### Task objective:
Count the lines of the records below that contain the string "logo", and reply with the number alone.

— START Dataset rows —

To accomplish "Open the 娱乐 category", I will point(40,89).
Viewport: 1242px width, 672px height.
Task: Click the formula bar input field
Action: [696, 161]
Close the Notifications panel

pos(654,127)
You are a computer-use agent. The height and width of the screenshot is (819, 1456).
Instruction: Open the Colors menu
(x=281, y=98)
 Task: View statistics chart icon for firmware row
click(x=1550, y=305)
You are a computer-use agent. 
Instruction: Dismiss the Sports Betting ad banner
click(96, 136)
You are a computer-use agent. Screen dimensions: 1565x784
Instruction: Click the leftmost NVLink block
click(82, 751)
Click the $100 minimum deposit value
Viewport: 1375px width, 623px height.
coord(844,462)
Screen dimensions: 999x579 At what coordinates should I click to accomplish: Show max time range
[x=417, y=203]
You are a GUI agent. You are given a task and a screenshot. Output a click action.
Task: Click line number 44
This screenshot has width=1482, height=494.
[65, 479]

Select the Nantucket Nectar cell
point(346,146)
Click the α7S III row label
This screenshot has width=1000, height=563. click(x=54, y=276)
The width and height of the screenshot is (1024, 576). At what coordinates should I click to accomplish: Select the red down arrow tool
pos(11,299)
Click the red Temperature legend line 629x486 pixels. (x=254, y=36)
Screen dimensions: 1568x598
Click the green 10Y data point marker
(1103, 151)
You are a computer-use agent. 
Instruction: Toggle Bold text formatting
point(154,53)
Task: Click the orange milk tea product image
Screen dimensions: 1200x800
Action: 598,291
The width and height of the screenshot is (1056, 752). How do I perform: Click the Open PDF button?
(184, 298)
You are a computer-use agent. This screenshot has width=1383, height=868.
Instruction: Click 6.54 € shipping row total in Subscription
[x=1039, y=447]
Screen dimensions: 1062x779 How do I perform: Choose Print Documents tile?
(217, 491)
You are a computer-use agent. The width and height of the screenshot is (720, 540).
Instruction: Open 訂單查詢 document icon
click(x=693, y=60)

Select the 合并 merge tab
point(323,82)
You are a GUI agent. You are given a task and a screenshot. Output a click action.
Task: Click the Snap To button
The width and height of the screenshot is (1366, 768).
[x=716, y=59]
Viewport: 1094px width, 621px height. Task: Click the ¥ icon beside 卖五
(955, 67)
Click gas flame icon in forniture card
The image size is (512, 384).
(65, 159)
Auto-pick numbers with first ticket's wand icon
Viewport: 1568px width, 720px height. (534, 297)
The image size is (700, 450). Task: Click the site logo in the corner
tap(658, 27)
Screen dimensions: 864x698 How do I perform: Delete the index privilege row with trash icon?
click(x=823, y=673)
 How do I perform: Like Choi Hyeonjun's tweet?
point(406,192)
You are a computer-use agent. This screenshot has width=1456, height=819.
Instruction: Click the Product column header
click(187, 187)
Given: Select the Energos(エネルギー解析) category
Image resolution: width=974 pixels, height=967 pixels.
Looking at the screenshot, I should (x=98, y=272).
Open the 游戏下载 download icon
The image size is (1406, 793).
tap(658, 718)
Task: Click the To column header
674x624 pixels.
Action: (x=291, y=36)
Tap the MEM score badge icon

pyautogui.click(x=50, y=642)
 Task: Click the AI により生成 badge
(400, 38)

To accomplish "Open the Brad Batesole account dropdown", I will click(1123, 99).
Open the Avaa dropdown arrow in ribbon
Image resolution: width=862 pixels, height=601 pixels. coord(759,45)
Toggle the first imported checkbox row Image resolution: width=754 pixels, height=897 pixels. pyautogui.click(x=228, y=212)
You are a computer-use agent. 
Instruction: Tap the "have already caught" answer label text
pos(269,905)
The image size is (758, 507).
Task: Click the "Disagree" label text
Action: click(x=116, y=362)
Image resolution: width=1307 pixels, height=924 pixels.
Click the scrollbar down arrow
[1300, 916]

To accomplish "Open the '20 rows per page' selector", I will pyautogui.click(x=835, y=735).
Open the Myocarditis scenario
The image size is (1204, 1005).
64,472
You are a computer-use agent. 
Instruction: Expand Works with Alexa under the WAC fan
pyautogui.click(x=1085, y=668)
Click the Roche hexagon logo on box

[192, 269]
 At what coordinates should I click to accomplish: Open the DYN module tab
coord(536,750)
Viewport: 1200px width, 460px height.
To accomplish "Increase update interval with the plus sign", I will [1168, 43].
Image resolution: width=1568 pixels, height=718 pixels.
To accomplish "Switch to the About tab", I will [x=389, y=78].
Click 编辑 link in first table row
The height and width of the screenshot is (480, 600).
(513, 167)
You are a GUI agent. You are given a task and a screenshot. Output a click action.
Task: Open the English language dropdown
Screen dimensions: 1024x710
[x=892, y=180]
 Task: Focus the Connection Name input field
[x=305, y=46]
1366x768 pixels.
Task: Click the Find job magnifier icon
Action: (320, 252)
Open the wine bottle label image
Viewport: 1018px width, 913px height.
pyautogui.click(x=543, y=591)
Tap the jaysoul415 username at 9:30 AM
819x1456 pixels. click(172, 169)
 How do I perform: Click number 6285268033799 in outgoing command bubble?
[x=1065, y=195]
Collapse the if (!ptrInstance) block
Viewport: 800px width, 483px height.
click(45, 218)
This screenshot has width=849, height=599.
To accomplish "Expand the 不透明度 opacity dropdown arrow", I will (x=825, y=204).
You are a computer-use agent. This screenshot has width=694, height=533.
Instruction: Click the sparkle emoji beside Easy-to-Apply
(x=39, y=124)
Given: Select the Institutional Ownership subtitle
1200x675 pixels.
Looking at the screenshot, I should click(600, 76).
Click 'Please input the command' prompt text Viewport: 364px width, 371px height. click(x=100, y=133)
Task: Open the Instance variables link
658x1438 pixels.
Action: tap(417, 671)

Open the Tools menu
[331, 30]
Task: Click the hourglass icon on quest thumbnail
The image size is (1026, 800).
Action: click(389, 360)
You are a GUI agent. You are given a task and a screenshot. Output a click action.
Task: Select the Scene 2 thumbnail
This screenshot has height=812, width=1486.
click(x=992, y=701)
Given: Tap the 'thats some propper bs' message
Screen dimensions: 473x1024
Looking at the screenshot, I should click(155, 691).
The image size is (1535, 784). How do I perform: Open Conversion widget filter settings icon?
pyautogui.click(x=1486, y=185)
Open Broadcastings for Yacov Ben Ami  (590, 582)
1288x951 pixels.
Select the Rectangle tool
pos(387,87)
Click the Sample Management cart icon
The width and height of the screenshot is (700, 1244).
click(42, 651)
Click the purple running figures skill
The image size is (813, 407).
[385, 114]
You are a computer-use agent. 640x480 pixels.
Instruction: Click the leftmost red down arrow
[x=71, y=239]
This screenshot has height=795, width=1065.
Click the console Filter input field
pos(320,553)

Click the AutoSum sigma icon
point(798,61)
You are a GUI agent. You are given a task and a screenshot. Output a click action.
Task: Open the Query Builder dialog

— END Dataset rows —

### Exercise solution:
2